[Opening EXTRACTED INFORMATION section]
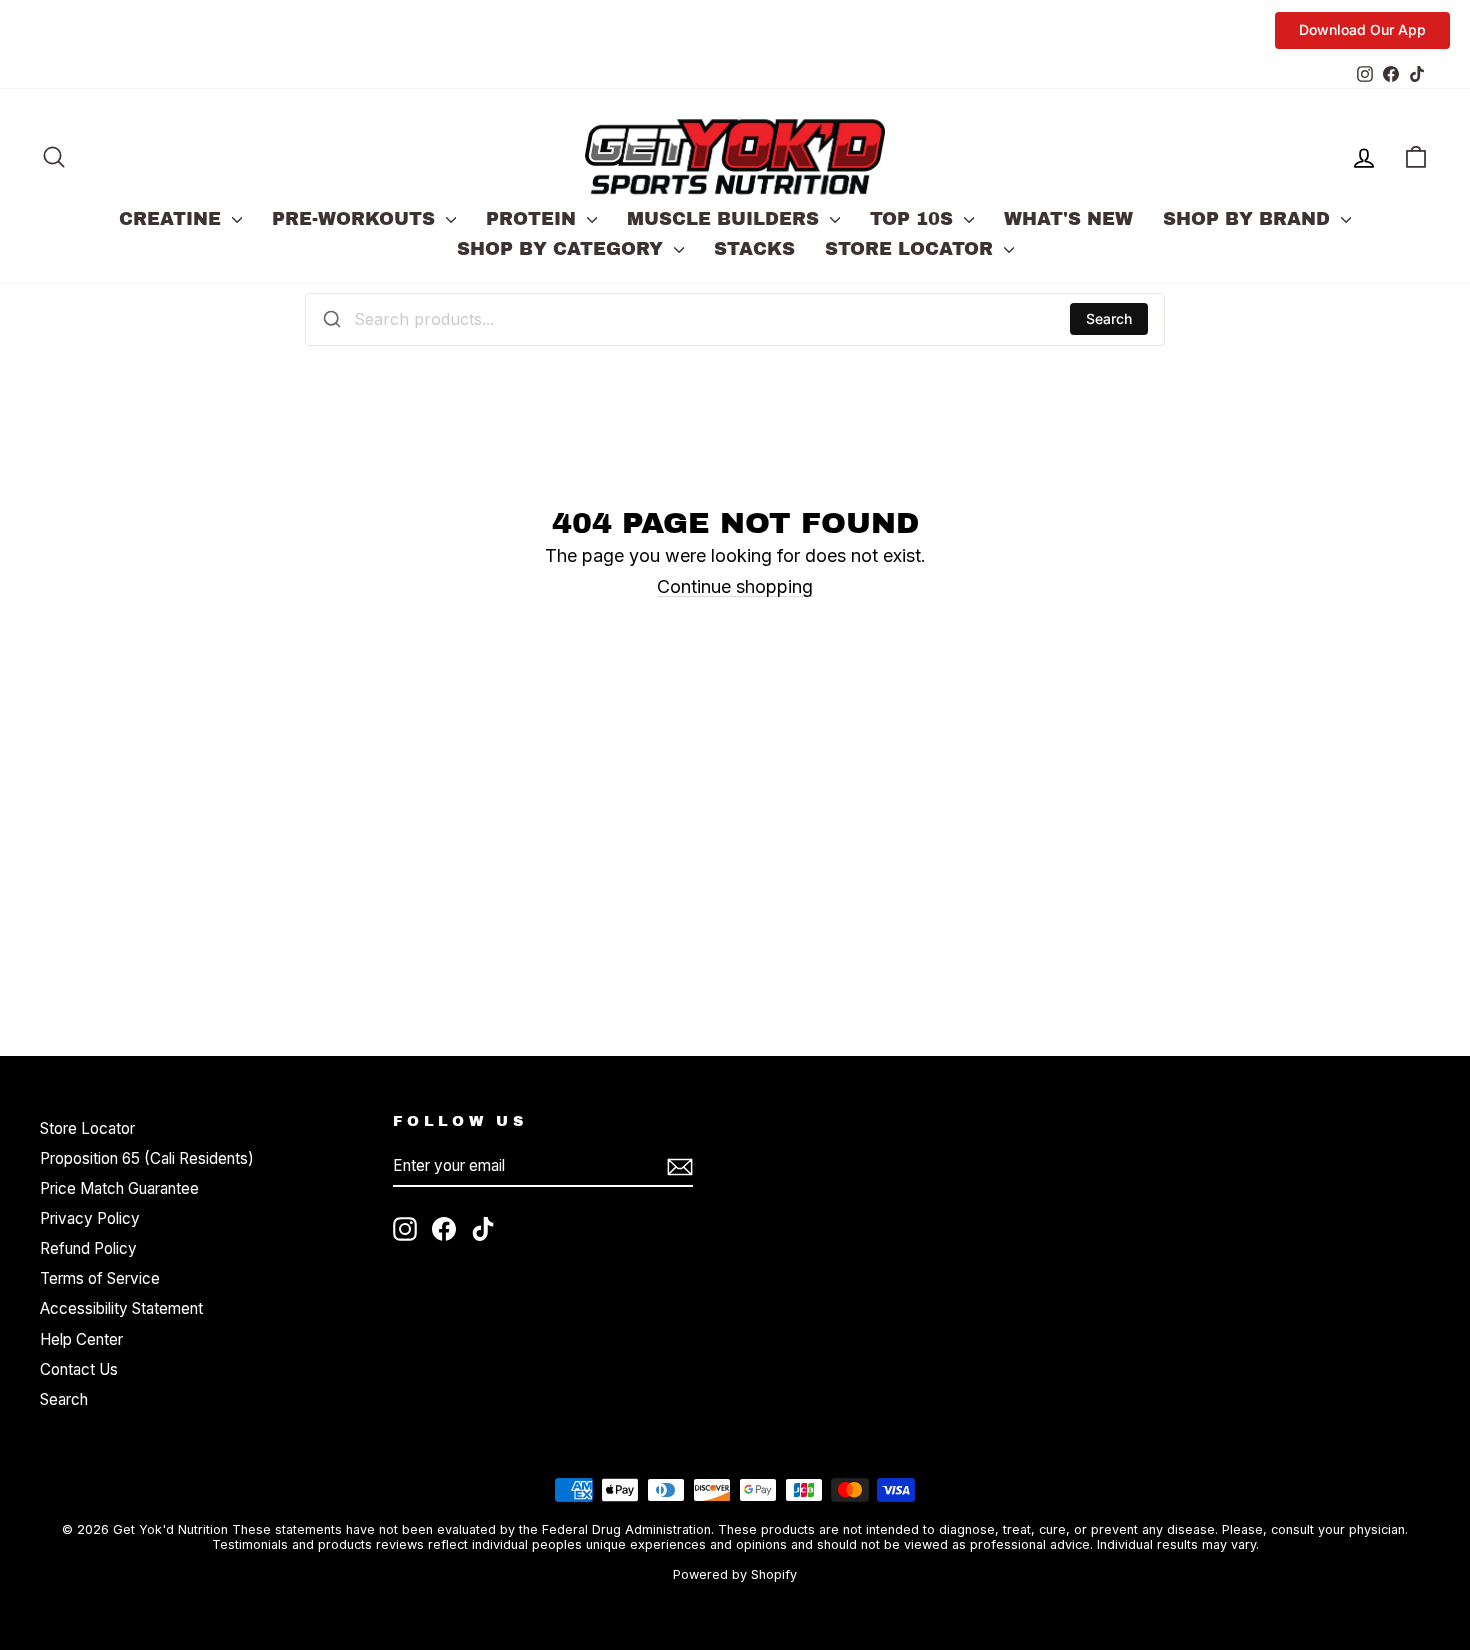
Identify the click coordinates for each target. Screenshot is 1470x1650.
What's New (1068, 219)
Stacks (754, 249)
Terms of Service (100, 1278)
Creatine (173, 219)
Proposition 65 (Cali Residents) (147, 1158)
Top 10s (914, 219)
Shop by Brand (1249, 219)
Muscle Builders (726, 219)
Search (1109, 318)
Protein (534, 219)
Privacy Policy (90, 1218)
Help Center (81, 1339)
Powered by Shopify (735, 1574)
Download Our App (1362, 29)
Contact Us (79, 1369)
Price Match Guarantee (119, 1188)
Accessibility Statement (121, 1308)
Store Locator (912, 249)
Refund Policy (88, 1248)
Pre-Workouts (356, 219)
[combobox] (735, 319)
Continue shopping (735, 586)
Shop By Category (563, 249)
[Closing EXTRACTED INFORMATION section]
[Opening EXTRACTED INFORMATION section]
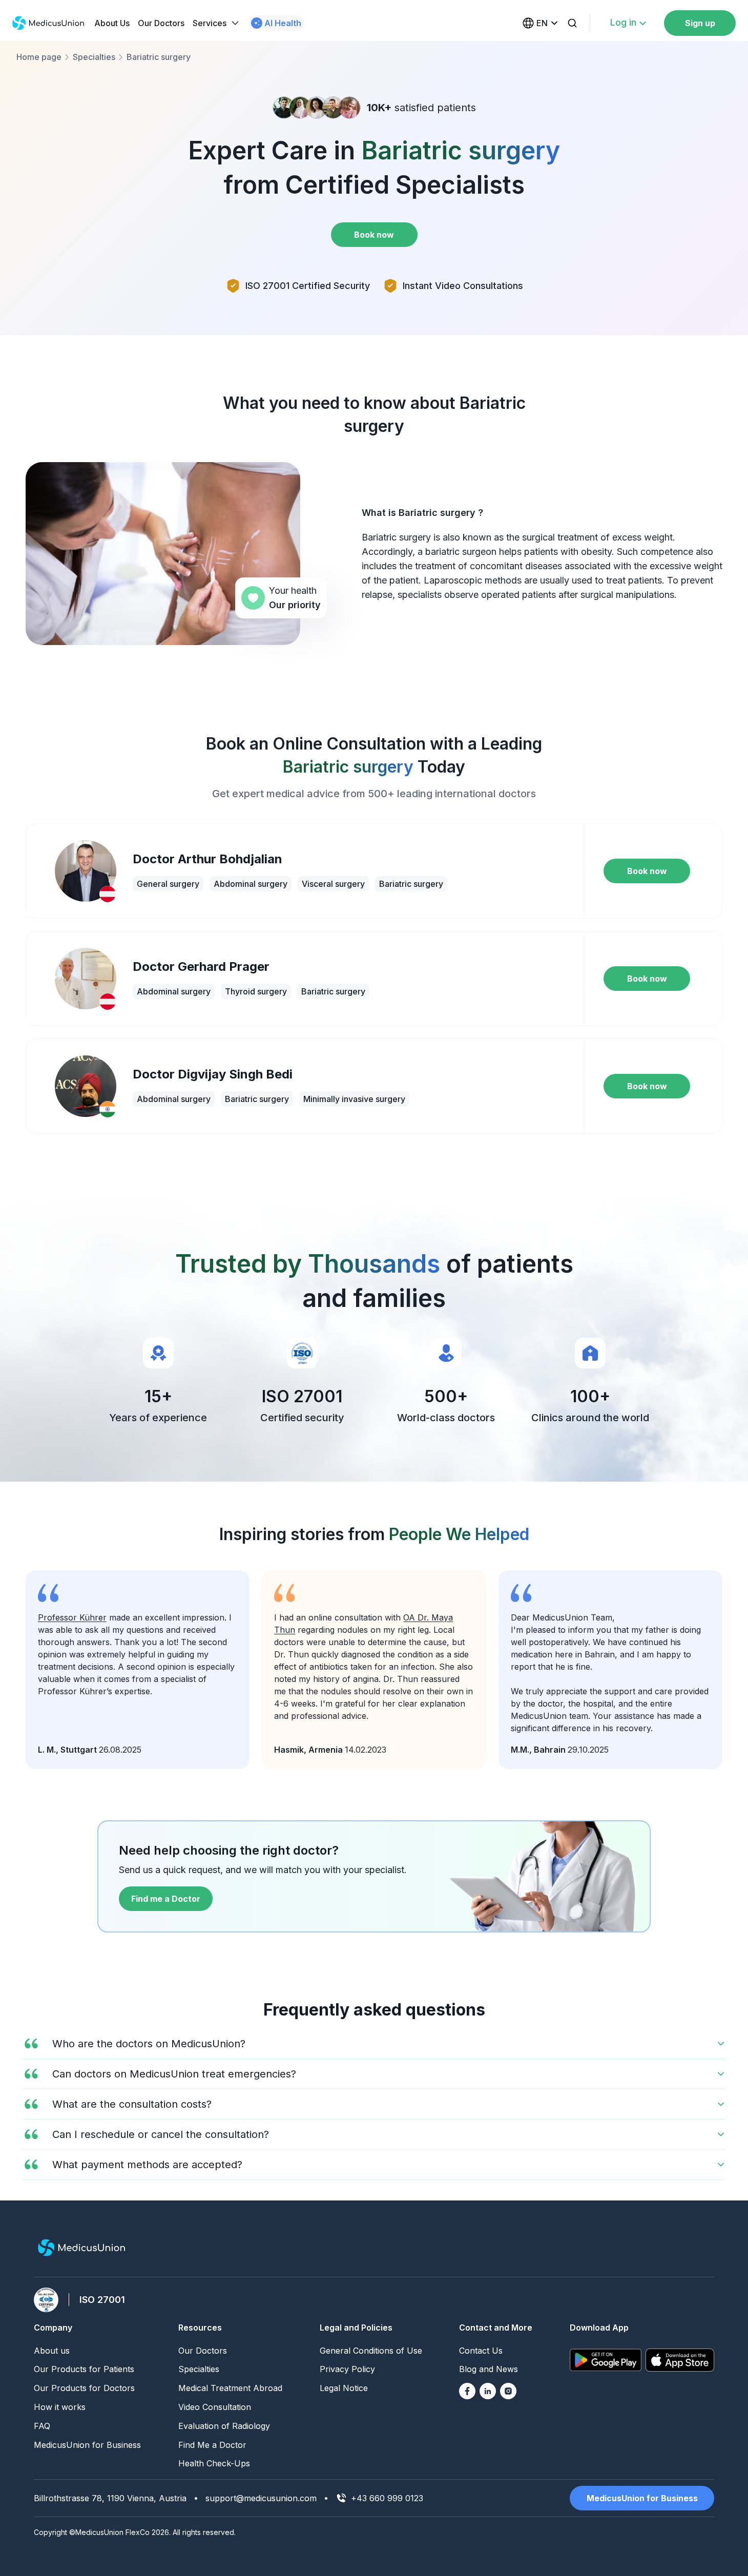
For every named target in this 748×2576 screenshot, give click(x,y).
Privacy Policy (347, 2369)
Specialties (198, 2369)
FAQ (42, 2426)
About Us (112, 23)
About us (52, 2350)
[Closing EXTRACTED INFORMATION section]
**ACTION ITEM**
Considering only lines that hold the word "click", work out how many appear in the listing above and give that number only.

**YOUR RESPONSE**
2